#### Supplied material:
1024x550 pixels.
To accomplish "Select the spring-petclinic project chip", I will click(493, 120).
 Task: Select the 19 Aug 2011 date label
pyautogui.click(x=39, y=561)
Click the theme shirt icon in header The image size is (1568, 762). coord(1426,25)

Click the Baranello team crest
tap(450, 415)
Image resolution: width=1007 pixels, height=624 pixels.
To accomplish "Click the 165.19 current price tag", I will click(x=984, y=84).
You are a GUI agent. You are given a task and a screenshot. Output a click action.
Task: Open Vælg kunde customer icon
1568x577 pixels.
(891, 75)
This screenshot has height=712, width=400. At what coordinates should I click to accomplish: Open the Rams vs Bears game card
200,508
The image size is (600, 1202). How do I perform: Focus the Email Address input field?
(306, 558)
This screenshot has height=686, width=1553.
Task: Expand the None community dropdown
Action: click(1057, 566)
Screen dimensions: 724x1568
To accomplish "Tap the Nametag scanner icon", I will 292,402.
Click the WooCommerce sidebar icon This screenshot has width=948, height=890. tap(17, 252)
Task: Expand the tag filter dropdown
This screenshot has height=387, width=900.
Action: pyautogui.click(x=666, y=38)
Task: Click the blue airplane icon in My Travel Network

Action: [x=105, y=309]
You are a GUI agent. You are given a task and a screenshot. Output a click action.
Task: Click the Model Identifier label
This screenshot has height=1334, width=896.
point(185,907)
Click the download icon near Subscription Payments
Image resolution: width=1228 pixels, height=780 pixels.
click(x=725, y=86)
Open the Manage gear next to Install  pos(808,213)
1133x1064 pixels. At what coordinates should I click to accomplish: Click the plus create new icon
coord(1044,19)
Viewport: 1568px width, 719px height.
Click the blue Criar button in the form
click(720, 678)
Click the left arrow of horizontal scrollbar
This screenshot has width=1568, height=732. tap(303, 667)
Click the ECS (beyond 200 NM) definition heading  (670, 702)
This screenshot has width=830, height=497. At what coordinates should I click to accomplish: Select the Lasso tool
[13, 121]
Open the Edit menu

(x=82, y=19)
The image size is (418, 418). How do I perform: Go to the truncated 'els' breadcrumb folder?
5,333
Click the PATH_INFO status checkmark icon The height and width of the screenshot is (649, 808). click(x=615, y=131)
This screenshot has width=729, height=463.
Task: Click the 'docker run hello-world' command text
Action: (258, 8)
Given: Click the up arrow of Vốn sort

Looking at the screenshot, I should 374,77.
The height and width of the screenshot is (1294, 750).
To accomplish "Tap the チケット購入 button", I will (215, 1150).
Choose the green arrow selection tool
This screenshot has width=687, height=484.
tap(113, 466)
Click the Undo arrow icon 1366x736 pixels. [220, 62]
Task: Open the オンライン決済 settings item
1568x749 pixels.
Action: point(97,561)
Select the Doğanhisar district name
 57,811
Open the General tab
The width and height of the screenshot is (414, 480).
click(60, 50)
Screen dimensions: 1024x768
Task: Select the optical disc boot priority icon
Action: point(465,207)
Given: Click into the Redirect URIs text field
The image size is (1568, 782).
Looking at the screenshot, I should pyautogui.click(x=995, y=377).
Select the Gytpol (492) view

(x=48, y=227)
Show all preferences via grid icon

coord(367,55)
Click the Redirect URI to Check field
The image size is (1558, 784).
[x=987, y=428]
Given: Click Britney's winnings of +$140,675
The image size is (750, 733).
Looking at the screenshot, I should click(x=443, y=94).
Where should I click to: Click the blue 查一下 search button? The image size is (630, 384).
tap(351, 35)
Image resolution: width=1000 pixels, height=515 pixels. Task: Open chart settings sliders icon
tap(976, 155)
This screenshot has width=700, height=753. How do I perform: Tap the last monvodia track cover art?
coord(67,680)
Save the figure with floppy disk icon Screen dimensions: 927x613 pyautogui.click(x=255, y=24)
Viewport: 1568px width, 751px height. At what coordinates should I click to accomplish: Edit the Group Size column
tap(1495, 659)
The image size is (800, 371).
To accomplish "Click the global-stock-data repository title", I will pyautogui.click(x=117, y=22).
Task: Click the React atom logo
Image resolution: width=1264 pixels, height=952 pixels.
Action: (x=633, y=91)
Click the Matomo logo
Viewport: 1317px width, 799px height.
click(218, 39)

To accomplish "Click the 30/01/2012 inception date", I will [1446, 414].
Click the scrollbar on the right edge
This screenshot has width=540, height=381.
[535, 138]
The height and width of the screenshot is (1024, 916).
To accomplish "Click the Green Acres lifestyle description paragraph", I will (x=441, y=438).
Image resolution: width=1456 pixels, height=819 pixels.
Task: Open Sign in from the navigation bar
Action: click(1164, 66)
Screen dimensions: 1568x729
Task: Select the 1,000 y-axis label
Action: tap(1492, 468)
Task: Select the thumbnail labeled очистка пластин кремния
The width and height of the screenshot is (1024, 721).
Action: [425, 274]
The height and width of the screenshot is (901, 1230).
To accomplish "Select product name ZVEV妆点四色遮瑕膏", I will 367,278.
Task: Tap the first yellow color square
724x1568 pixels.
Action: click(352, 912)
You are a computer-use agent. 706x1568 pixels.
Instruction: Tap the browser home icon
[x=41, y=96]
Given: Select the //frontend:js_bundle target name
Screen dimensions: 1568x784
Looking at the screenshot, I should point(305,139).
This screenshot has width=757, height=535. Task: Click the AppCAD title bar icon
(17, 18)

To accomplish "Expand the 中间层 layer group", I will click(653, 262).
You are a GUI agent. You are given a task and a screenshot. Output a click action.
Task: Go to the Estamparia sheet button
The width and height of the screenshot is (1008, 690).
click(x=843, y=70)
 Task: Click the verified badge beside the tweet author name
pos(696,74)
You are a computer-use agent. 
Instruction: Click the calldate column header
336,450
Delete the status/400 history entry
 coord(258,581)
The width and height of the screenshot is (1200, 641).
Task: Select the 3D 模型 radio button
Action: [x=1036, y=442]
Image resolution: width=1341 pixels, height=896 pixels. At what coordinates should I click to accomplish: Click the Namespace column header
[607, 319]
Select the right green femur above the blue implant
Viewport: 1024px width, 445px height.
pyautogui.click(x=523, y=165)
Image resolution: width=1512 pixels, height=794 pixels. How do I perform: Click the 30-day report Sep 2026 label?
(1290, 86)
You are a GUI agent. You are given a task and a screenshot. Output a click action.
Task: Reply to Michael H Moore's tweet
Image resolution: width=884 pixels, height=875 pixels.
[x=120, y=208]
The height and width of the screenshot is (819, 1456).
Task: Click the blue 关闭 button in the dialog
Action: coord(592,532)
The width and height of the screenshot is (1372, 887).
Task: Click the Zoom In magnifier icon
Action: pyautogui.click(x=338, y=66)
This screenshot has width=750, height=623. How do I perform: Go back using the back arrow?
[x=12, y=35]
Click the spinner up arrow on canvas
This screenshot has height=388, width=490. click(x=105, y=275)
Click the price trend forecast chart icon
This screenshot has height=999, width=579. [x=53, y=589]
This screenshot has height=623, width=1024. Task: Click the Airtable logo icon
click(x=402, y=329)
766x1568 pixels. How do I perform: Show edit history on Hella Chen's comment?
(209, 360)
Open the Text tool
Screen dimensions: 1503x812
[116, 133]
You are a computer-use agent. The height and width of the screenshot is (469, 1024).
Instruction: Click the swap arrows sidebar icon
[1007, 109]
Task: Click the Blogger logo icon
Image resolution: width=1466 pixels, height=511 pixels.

#### Problem to solve:
From the data above, output only the lines between the line containing "1568x577 pixels." and the line containing "Click the ECS", inclusive, exactly as written.

#### Solution to this exercise:
1568x577 pixels.
(891, 75)
This screenshot has height=712, width=400. At what coordinates should I click to accomplish: Open the Rams vs Bears game card
200,508
The image size is (600, 1202). How do I perform: Focus the Email Address input field?
(306, 558)
This screenshot has height=686, width=1553.
Task: Expand the None community dropdown
Action: click(1057, 566)
Screen dimensions: 724x1568
To accomplish "Tap the Nametag scanner icon", I will 292,402.
Click the WooCommerce sidebar icon This screenshot has width=948, height=890. tap(17, 252)
Task: Expand the tag filter dropdown
This screenshot has height=387, width=900.
Action: pyautogui.click(x=666, y=38)
Task: Click the blue airplane icon in My Travel Network

Action: [x=105, y=309]
You are a GUI agent. You are given a task and a screenshot. Output a click action.
Task: Click the Model Identifier label
This screenshot has height=1334, width=896.
point(185,907)
Click the download icon near Subscription Payments
Image resolution: width=1228 pixels, height=780 pixels.
click(x=725, y=86)
Open the Manage gear next to Install  pos(808,213)
1133x1064 pixels. At what coordinates should I click to accomplish: Click the plus create new icon
coord(1044,19)
Viewport: 1568px width, 719px height.
Click the blue Criar button in the form
click(720, 678)
Click the left arrow of horizontal scrollbar
This screenshot has width=1568, height=732. tap(303, 667)
Click the ECS (beyond 200 NM) definition heading  (670, 702)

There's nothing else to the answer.